All this morning we had been bucking a strong north wind. Fortunately, the shelter of a string of islands had given us smooth water enough, but the heavy gusts sometimes stopped us as effectively as though we had butted solid land. Now about noon we came to the last island, and looked out on a five-mile stretch of tumbling seas. We landed the canoe and mounted a high rock.
"Can't make it like this," said I. "I'll take the outfit over and land it, and come back for you and the dog. Let's see that chart."
We hid behind the rock and spread out the map.
"Four miles," measured Dick. "It's going to be a terror."
We looked at each other vaguely, suddenly tired.
"We can't camp here--at this time of day," objected Dick, to our unspoken thoughts.
And then the map gave him an inspiration. "Here's a little river," ruminated Dick, "that goes to a little lake, and then there's another little river that flows from the lake and comes out about ten miles above here."
"It's a good thirty miles," I objected.
"What of it?" asked Dick calmly.
So the fever-lust of travel broke. We turned to the right behind the last island, searched out the reed-grown opening to the stream, and paddled serenely and philosophically against the current. Deuce sat up and yawned with a mighty satisfaction.
We had been bending our heads to the demon of wind; our ears had been filled with his shoutings, our eyes blinded with tears, our breath caught away from us, our muscles strung to the fiercest endeavour. Suddenly we found ourselves between the ranks of tall forest trees, bathed in a warm sunlight, gliding like a feather from one grassy bend to another of the laziest little stream that ever hesitated as to which way the grasses of its bed should float. As for the wind, it was lost somewhere away up high, where we could hear it muttering to itself about something.

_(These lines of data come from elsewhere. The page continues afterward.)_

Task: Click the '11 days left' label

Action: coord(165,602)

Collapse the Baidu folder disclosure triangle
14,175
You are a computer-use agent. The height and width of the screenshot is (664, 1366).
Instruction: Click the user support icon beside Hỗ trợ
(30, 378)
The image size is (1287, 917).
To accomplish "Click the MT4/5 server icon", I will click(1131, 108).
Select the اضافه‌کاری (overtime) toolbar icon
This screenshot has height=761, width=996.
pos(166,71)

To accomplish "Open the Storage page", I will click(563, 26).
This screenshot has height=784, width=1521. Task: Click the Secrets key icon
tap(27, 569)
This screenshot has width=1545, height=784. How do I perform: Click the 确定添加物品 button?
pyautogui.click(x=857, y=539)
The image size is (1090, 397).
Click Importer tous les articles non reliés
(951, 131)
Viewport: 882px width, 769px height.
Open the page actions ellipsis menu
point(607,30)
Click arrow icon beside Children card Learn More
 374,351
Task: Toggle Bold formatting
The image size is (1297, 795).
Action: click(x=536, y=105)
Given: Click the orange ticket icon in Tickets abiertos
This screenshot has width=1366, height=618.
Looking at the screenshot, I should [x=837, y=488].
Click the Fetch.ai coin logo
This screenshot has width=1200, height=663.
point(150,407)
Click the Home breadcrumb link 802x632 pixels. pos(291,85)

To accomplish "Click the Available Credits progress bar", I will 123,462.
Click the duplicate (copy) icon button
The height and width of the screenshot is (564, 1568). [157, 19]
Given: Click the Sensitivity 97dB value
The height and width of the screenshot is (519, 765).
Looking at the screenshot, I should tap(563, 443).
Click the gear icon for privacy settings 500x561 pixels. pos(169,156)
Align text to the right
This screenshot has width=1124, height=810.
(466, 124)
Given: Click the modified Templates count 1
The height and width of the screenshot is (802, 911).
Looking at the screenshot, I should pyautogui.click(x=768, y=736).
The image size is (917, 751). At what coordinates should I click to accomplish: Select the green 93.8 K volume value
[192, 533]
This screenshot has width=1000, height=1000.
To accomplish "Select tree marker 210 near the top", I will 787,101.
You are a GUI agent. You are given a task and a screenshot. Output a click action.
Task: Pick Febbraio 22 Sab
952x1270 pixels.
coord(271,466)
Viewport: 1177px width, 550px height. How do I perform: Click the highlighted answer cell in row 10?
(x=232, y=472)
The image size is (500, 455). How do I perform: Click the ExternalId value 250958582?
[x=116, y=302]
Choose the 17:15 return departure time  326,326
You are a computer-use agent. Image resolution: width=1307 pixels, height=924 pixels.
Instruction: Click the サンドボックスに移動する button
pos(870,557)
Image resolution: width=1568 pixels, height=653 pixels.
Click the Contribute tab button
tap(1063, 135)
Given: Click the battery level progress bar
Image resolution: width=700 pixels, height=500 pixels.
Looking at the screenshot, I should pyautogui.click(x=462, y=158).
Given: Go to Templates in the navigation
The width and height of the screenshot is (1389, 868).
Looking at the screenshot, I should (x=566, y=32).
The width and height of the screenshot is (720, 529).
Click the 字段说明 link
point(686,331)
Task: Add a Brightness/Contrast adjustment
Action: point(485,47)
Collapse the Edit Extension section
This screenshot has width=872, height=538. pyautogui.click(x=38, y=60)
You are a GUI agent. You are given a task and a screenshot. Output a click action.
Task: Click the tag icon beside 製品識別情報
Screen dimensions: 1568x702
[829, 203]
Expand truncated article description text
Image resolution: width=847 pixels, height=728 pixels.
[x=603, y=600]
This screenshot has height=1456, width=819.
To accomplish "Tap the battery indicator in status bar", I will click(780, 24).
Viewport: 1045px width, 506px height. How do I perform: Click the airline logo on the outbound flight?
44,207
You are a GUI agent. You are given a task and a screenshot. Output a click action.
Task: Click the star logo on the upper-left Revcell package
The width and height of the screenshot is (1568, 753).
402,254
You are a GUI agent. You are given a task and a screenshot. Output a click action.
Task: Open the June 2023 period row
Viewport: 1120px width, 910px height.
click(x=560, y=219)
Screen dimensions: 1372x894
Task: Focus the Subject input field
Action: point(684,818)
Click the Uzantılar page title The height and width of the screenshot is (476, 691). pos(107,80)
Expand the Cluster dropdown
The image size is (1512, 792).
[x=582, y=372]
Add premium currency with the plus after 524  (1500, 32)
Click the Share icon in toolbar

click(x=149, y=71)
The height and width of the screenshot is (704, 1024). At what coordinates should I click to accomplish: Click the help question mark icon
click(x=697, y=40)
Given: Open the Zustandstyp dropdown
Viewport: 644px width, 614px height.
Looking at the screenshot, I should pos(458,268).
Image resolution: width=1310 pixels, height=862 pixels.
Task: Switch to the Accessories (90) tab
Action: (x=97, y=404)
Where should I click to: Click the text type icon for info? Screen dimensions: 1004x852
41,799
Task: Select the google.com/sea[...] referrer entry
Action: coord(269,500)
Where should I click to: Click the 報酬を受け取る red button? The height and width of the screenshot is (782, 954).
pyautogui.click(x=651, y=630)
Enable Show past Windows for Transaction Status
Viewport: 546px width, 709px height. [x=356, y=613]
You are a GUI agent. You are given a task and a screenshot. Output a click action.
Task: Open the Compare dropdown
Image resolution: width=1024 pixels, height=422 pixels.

The woods leaned over the fringe of bushes cool and green and silent. Occasionally through tiny openings we caught instant impressions of straight column trunks and transparent shadows. Miniature grass marshes jutted out from the bends of the little river. We idled along as with a homely rustic companion through the aloofness of patrician multitudes.
Every bend offered us charming surprises. Sometimes a muskrat swam hastily in a pointed furrow of ripple; vanishing wings, barely sensed in the flash, left us staring; stealthy withdrawals of creatures, whose presence we realized only in the fact of those withdrawals, snared our eager interest; porcupines rattled and rustled importantly and regally from the water's edge to the woods; herons, ravens, an occasional duck, croaked away at our approach; thrice we surprised eagles, once a tassel-eared Canada lynx. Or, if all else lacked, we still experienced the little thrill of pleased novelty over the disclosure of a group of silvery birches on a knoll; a magnificent white pine towering over the beech and maple forest; the unexpected aisle of a long, straight stretch of the little river.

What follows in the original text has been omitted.